I hope that in the future we have relevant food standards, and not faddish or politically-correct standards.



* Months ago, I requested that Slow Food consider adding Mangalitsa to their American Ark of Taste. They refused, because the Mangalitsa isn't a traditional US breed.

Of course, given that most domestic animals are post-Columbian imports to the New World, Slow Food is being quite loose with their standard. If there were really strict, approved foods in America would include acorns and bison. Cattle, pigs, goats, barley and wheat would all be verboten, due to their non-traditional and post-Columbian nature.

The situation gets a bit interesting where the Slow Food principles meet the world of commerce.

Heritage Foods USA "was formed in 2001 as the sales and marketing arm for Slow Food USA,"and generally sells meat from animals with some historical connection to the USA. Yet they make a glaring exception (which they must explain) for "American-Kobe" beef:
"American Kobe is one of the world’s most recognized meats. It would be a disservice to exclude American Kobe beef on a site dedicated to breed-specific foods."
That clearly creates a huge exception incompatible with Slow Food principles, and shows that people ignore irrelevant standards. Heritage Foods USA's stance is such that they could sell any high-quality breed-specific food product (e.g. Mangalitsa Salami), regardless of its non-traditional nature.

Iberico and Consumer Perceptions

It is very interesting to see how consumers respond to Iberico.

In this article, you've got someone comparing the Italian offerings to the Iberico. The assessment always goes the same: Italian < Iberico:

I taste my way up the scale. The prosciuttos are delicious, but the darker serrano is gamier, more complex. The iberico cuts, though, with their deep, rich, nutty, aromatic flavor that resonates in the mouth, make me forget the hams that came before. The glistening wine-red bellota slices are edged with fat the color of old ivory; the fat — more prominent in the paleta — seems to melt on the tongue. After I swallow, the flavor hums in my mouth for minutes.

So, is this ham that much better than other hams? Yes. Even the less expensive regular iberico, at $99.99 a pound, is light-years above its Spanish and Italian cousins. Indeed, the much-anticipated arrival of the bellota iberico has one happy side effect for me: It makes me feel less guilty about splurging on the regular iberico — after all, it’s almost a bargain, right?


If I was an Italian producer (or just an Italian chauvinist), I'd be cringing.

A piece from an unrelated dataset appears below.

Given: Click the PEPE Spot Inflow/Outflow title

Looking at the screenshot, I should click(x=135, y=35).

With the introduction of Iberico, foodies will be making these comparisons. The Italian stuff will always come up short, because genetics are the limiting factor.

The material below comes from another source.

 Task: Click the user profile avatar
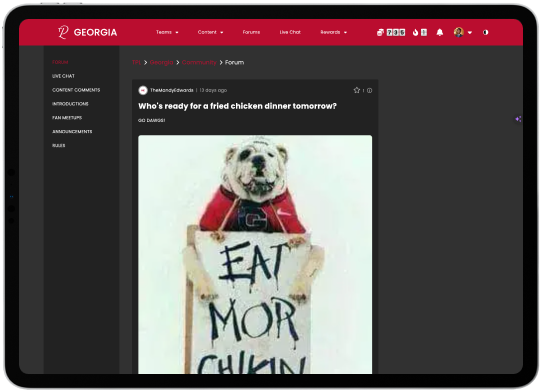459,32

For reasons I've already mentioned, the Italians can't easily increase the quality of their products. It will be very interesting to see what, if anything, they do to respond to the challenge. E.g. are the Italians going to go back to raising lard-type hogs?

In the long-term, I'm wondering if the Italian brand is going to take a hit.

In the meat processing world, you've got plenty of people making cured products. Some of them are ethnic Italians, some are not - but most of them have chosen to brand their company Italian - by using the Italian language, Italian colors, and making products with Italian names (whether or not those products are like what you actually purchase anywhere in Italy).

In the meat world, "Italian" is codeword for "we don't suck," just as "Northern Italian restaurant" means "we serve fancy Italian food without a red-checker tablecloth." This explains why a "Northern Italian" restaurant serves food that you might not find in Tuscany, Trento, Friuli, etc. The point isn't to accurately duplicate the cuisine of a particular region (which is probably impossible due to the lack of ingredients), but to convince people to open their wallets.

So it will be interesting to see what happens when future entrepreneurs start small meat-curing operations. Will they be calling them things like "La Querica" ("The Oak")and "Boccolone"? Or will they give them Spanish names like "El Roble" ("The Oak")? Or will any of the "Italian" companies rebrand as Spanish?

I don't mean any disrespect to La Querica or Boccolone. I'm merely citing them as examples of smaller, newer meat-curing operations that have chosen to brand their company and products Italian.